B-CLL-specific immunity associated with elimination of B-CLL SP cells and subsequent decrease in leukemic cell counts in one patient treated with hCD40L/IL-2. (A) Vaccination with hCD40L/IL-2 gene-modified tumor cells resulted in the stable elimination of SP cells in the peripheral blood of one patient (P1300), in whom SP cells did not return when immunization was complete. Analysis of leukemic cell number in the peripheral blood of patient P1300 showed a delayed decline in circulating B-CLL cells, beginning six months after loss of circulating SP cells. Absolute cell number was calculated from the white blood cell (WBC) count multiplied by the percentage of B-CLL (CD5⁺CD19⁺), normal B cell (CD5^-CD19⁺) and T cells (CD3⁺), and SP (CD5⁺CD19⁺SP⁺) as determined by flow cytometry.
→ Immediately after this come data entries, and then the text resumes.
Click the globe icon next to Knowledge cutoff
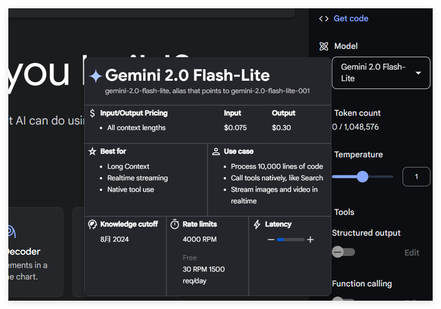Screen dimensions: 441x309 tap(92, 224)
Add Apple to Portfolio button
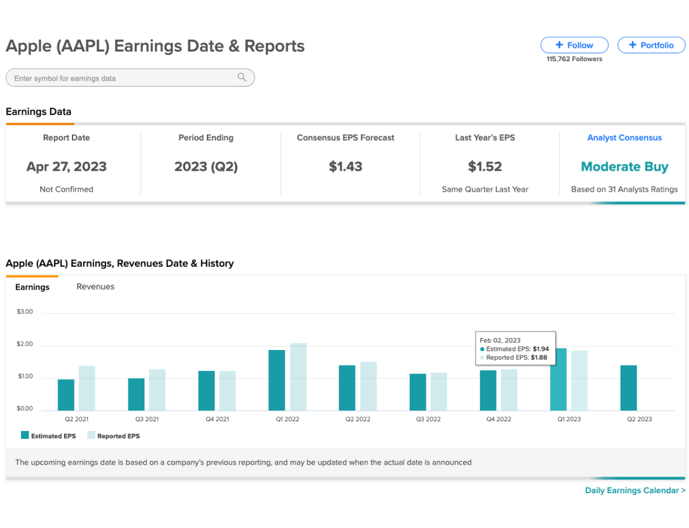Screen dimensions: 689x528 651,45
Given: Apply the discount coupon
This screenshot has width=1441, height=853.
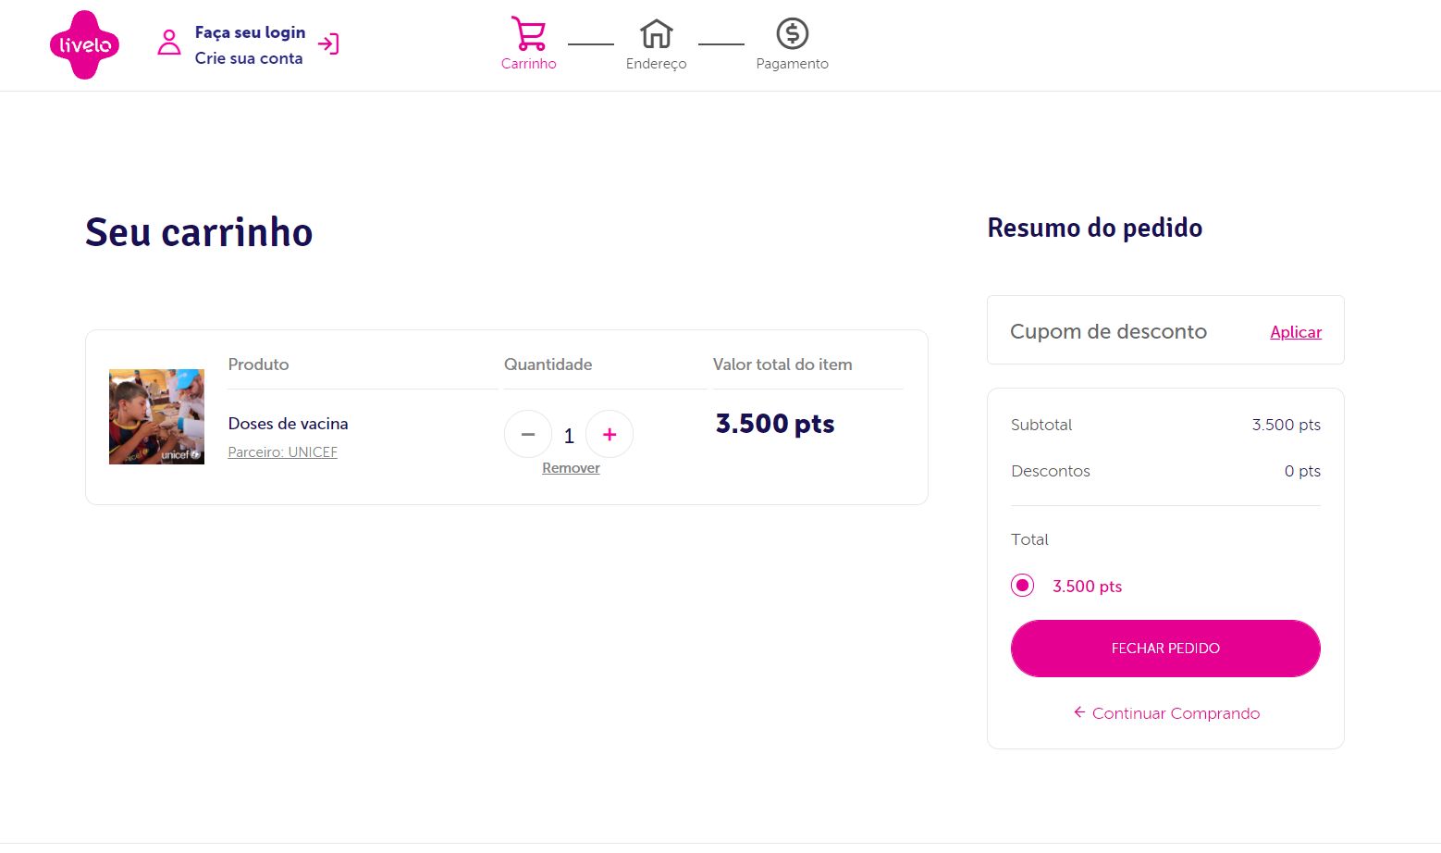Looking at the screenshot, I should pos(1296,332).
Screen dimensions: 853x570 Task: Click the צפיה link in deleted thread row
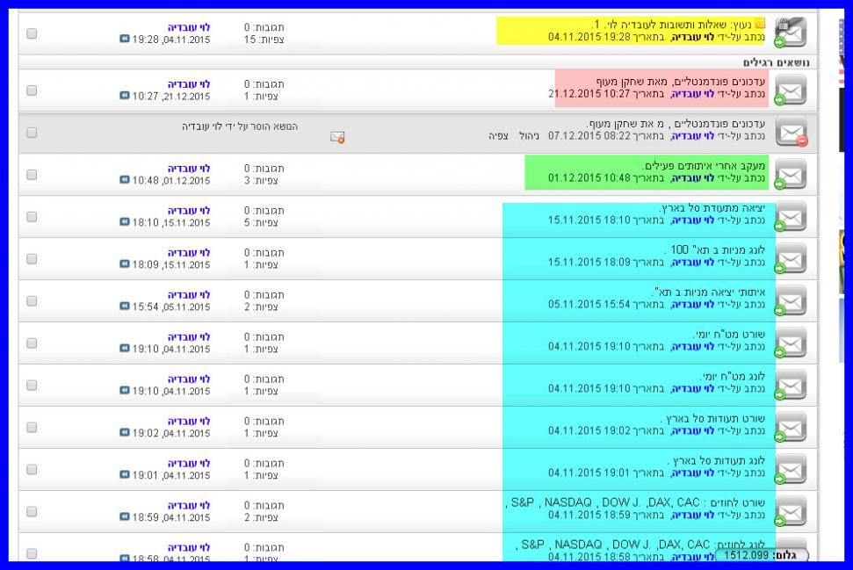pos(498,136)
Arrows indicate when patient received vaccination (6 vaccine injections total at 0, 1, 2, 6, 8 and 10 weeks). (B) P1300 received 6 subcutaneous injections of hCD40L/IL-2 gene-modified autologous tumor cells at 0, 1, 2, 6, 8 and 10 weeks (indicated by arrows). B-CLL-specific immunity was measured by selecting CD4 and CD8 T cells from PBMC by magnetic separation and measuring IFN-γ and IL-5 by ELIspot following a 36 hour co-culture with autologous tumor cells (SFC; spot-forming cells per 1 × 10⁵ T cells). ELIspot analysis was performed on weeks 0 (pre-vaccine), 3, 12 and 16 (two months after last vaccination).